Pourquoi alors couper court à ce spot? Bien évidemment par hypocrisie: on se dispense ainsi aisément d'une tâche beaucoup plus difficile, qui consisterait à plaider pour le maintien d'une coutume jugée le plus souvent barbare et, plus hypocritement encore, pour le maintien d'une exception aux lois générales pour un motif religieux

Questionné par la Ministre de l'audiovisuel, le Centre pour l' Egalité des chances déclare ne pas voir malice à l'affaire. Qu'importe, le mal est fait. On n'y reprendra pas Gaia de sitôt: l'autocensure suffira.

Les accusations de racisme et d'islamophobie ont également connu un développement certain.

Un journaliste sportif audiovisuel a parlé de Stromae comme d'un garçon de couleur (ce qui est quand même vrai) superintégré (ce qui est bizarre ou faux puisqu'il ne vient pas d'ailleurs). Mais faut-il pour cela un grand article en page 2 et une page intérieure complète d'un journal national parce qu'on ne devrait pas signaler qu'il y a des gens de couleur? Le propos du journaliste est certes paternaliste mais positif.

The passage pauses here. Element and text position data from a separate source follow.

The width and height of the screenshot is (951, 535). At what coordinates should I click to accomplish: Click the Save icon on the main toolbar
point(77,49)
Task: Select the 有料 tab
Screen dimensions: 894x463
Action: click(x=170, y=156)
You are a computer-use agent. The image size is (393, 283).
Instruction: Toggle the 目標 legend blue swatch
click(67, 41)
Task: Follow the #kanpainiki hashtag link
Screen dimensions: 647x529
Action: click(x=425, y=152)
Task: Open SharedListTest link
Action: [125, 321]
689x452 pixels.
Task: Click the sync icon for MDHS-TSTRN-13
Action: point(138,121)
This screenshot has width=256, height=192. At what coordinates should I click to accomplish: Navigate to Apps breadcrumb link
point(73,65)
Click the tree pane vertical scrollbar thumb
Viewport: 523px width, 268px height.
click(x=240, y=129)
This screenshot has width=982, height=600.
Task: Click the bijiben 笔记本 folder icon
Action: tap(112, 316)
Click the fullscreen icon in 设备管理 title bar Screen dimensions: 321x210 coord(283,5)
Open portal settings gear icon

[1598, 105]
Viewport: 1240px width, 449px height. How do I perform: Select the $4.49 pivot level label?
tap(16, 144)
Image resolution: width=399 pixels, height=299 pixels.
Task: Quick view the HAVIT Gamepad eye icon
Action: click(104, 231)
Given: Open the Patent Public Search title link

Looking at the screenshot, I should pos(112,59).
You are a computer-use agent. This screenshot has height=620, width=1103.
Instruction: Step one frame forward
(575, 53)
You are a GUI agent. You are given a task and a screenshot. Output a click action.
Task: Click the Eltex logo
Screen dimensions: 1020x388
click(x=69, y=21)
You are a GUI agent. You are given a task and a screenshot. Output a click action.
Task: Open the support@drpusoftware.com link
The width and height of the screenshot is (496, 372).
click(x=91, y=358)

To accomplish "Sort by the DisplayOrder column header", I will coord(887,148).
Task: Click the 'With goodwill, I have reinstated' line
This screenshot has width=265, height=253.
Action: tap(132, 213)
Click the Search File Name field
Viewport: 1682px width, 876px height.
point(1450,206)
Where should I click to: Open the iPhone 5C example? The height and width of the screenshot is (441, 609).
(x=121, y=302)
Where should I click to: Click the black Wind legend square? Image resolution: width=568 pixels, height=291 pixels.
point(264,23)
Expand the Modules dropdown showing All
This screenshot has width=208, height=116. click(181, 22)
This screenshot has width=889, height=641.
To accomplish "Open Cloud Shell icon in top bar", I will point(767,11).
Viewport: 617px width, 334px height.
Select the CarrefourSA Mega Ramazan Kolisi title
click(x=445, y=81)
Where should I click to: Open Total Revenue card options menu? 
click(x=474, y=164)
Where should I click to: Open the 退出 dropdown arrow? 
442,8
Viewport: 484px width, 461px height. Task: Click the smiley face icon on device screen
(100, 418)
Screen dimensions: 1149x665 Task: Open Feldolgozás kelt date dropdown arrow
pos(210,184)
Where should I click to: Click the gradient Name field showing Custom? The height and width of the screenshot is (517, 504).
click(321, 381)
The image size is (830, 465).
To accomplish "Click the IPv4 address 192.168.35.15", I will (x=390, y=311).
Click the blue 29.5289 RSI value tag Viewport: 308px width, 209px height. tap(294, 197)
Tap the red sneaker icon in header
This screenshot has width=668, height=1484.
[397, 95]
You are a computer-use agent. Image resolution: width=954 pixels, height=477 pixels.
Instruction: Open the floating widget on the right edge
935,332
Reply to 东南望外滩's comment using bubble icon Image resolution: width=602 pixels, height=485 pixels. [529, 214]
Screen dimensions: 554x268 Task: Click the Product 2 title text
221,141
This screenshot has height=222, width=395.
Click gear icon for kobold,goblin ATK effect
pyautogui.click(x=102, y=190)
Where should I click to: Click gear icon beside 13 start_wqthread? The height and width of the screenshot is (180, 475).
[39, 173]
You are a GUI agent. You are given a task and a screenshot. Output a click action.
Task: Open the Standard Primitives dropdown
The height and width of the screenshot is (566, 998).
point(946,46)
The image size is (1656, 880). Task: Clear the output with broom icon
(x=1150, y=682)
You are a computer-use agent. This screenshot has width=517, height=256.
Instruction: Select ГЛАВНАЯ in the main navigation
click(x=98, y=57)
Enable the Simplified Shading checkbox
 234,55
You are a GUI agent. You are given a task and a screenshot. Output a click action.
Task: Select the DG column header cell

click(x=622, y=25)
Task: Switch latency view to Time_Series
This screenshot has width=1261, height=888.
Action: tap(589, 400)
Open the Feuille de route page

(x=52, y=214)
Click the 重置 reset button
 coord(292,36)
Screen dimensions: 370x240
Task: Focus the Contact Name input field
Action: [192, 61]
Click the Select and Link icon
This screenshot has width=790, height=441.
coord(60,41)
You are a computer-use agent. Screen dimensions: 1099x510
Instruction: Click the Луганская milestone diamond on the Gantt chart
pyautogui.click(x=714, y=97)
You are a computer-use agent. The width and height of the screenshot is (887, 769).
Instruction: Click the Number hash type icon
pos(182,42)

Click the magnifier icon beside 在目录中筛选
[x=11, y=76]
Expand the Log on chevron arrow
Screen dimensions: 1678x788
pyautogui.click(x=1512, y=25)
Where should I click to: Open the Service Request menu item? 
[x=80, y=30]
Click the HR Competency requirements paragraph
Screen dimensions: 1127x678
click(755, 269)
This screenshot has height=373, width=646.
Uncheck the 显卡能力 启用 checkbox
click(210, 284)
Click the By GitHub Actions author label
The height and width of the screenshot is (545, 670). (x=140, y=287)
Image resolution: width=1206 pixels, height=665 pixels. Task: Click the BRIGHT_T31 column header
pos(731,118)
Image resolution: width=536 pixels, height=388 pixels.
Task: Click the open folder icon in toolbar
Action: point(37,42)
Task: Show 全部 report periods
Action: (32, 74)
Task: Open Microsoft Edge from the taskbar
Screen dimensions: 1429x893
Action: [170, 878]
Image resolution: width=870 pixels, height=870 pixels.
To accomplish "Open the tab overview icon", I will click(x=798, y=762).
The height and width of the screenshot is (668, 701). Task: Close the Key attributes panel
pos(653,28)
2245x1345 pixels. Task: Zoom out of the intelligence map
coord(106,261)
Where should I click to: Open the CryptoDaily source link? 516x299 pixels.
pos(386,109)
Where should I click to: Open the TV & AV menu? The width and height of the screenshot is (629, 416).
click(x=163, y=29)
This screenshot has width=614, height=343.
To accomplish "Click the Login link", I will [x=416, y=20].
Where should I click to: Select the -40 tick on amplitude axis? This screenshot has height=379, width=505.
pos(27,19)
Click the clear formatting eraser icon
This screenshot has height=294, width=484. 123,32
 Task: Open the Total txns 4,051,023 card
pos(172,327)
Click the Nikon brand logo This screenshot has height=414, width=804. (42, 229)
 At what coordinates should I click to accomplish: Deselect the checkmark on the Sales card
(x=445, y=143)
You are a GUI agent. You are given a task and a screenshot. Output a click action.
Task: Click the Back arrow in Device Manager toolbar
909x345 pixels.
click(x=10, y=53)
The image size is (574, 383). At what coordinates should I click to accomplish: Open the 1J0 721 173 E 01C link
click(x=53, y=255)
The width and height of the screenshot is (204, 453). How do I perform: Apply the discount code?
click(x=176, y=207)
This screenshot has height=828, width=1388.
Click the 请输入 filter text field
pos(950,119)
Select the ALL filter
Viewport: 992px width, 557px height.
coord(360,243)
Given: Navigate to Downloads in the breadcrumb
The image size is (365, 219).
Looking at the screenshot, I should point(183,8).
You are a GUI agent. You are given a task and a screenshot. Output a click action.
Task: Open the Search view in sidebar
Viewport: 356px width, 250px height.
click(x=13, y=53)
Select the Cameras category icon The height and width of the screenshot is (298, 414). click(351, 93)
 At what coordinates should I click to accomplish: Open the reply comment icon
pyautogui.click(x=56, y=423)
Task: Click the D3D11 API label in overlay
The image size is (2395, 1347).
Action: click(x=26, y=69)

L'accusation d'islamophobie n'en finit pas d'enfler. Elle est utilisée hypocritement pour faire taire tout qui émet une critique sur l'islam ou un avis négatif sur le principe ou les modalités de l'immigration musulmane.

Pour avoir contesté une campagne d'affichage revendiquant une affirmation de la présence des musulmans en France en tant que musulmans pieux, un journaliste français est traîné devant les tribunaux pour incitation à la haine raciale. On peut légitimement contester la position du journaliste mais l'islam ne désigne pas une race et il ne devrait pas y avoir là de matière pour les tribunaux.

En Belgique un ex-sportif se fait dénoncer avec virulence pour s'être plaint du comportement d'un footballeur disposant de la double nationalité. Pourtant, même le MRAX n'y a rien vu à redire. L'étonnement de l'ex - sportif est... étonnant mais la double nationalité a toujours suscité des questions.

On ne peut que souscrire à l'avis d'Edouard Delruelle quand il déclare que "la Belgique n'a toujours pas intégré qu'elle est terre d'immigration depuis 1945". Il est certes logique que ceux qui plaident pour une évolution plus multiculturelle de la société fassent valoir leur point de vue mais en fait de propos ou d'écrits, on ne doit pas quitter le terrain de l'argumentation. D'autant que nous ne tirons pas tous les mêmes conclusions du constat d'Edouard Delruelle. Faut-il accepter des limites à la liberté d'expression pour faciliter l'intégration des immigrés musulmans? Est-il illégitime de dire à ceux-ci que, s'ils doivent être traités en citoyens à part entière, un citoyen à part entière doit accepter la critique?

Je suis très préoccupé par l'enthousiasme exprimé récemment par l'éditorialiste du Soir, sous le titre pour moi assassin de "Il y a des limites aux mots", applaudissant aux mises à l'écart décidées par la RTBF et RTL à l'encontre de collaborateurs critiquant l'immigration en dehors de leur activité d'antenne.

La responsabilité des responsables de chaînes audiovisuelles est indubitable mais ne manie-t-on pas maintenant à la légère des interdits professionnels, sanction autrement plus sévère que des amendes pénales en contournant ainsi un cadre légal absent ou insuffisant?

Insensiblement, on retourne à une situation médiévale de contrôle des opinions. Avec les meilleures intentions du monde, me dira-t-on. Certes, mais personne n'a jamais limité la liberté d'expression en se prévalant d'intentions noires, immorales ou criminelles.